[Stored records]
##############################
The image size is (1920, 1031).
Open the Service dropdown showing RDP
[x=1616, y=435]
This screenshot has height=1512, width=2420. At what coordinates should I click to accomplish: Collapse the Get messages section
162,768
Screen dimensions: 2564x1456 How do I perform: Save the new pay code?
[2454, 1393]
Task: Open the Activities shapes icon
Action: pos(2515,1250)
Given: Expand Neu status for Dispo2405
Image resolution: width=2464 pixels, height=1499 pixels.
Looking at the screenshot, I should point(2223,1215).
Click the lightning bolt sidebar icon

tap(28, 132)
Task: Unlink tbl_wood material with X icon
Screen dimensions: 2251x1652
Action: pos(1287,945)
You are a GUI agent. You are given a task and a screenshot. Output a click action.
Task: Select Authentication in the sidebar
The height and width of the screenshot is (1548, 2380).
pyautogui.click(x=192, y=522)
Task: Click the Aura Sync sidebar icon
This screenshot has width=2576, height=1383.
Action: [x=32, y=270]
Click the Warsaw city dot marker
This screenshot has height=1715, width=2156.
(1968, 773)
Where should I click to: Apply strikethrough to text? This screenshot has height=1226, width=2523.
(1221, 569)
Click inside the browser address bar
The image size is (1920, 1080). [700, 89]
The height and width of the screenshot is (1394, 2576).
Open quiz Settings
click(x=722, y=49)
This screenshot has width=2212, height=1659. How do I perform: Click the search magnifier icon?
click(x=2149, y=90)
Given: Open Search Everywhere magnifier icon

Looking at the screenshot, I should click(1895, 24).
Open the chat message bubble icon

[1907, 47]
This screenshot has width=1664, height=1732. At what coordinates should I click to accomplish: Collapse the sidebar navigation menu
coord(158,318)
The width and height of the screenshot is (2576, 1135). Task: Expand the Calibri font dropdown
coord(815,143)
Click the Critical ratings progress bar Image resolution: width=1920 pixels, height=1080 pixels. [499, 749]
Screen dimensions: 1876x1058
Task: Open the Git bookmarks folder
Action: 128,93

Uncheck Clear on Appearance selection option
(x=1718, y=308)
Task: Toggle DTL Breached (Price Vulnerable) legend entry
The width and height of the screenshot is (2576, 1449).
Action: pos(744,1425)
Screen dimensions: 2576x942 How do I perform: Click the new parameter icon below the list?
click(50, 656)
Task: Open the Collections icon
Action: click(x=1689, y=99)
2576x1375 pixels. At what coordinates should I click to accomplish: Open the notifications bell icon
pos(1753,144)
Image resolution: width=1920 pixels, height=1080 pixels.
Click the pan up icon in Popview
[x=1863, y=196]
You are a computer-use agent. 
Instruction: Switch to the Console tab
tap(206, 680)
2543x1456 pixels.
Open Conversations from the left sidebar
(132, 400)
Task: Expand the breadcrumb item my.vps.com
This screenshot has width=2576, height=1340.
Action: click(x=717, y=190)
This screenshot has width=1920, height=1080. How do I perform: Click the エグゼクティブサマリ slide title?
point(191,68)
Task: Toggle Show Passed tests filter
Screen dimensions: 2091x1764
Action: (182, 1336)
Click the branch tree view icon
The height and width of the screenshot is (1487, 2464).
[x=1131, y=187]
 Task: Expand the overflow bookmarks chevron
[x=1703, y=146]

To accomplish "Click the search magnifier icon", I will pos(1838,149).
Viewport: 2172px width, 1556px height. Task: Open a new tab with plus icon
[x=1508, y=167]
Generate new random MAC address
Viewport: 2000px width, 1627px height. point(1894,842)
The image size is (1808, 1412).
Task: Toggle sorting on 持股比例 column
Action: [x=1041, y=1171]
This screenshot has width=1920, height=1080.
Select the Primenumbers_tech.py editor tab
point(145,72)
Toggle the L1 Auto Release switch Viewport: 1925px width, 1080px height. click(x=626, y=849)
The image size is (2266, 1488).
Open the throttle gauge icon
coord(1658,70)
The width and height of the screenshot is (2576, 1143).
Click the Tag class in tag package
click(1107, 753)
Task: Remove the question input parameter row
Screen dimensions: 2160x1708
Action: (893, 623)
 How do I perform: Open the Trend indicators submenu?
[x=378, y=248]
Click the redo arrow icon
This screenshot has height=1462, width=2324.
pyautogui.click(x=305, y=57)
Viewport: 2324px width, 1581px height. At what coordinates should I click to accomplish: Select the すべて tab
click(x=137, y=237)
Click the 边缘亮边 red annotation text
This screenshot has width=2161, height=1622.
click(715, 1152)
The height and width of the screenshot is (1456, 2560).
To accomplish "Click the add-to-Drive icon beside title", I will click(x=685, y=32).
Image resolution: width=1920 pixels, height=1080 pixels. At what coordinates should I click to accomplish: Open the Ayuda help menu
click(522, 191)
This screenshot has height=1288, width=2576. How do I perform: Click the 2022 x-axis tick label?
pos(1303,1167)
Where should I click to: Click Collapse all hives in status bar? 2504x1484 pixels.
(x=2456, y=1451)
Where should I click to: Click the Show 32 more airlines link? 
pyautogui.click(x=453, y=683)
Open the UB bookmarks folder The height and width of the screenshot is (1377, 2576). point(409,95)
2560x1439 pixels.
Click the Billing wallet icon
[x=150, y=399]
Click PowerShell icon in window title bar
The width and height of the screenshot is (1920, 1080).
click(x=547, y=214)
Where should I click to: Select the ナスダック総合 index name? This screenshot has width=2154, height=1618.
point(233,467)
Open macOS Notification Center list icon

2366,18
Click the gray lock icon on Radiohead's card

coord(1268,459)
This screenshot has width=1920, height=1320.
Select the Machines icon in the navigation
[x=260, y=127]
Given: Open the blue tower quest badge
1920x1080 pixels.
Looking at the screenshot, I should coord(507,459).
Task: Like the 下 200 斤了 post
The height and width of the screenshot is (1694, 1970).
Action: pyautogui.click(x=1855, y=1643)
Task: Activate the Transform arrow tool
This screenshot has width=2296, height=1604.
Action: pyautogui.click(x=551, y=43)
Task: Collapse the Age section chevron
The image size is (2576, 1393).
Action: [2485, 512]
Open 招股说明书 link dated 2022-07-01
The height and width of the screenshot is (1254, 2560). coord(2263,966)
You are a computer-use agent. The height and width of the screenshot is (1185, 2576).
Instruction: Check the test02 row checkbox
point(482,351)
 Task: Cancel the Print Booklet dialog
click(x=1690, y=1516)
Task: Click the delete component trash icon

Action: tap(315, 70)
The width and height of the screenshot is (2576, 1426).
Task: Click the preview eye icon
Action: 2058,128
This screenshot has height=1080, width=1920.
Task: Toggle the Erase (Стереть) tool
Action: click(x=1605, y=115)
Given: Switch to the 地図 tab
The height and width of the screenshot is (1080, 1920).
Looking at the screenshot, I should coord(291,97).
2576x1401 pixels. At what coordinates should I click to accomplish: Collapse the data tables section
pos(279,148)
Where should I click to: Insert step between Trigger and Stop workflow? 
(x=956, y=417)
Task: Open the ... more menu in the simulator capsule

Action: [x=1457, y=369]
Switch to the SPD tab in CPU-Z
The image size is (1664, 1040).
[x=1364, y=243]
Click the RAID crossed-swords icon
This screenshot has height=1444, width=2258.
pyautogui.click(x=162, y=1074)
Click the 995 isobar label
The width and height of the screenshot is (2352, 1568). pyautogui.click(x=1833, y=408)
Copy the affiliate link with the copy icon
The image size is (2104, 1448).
##############################
ASSIGNMENT:
In the entries above, locate every line with the word "will" and copy it.

EXERCISE RESULT:
To accomplish "Click the search magnifier icon", I will pos(1838,149).
To accomplish "Click the add-to-Drive icon beside title", I will click(x=685, y=32).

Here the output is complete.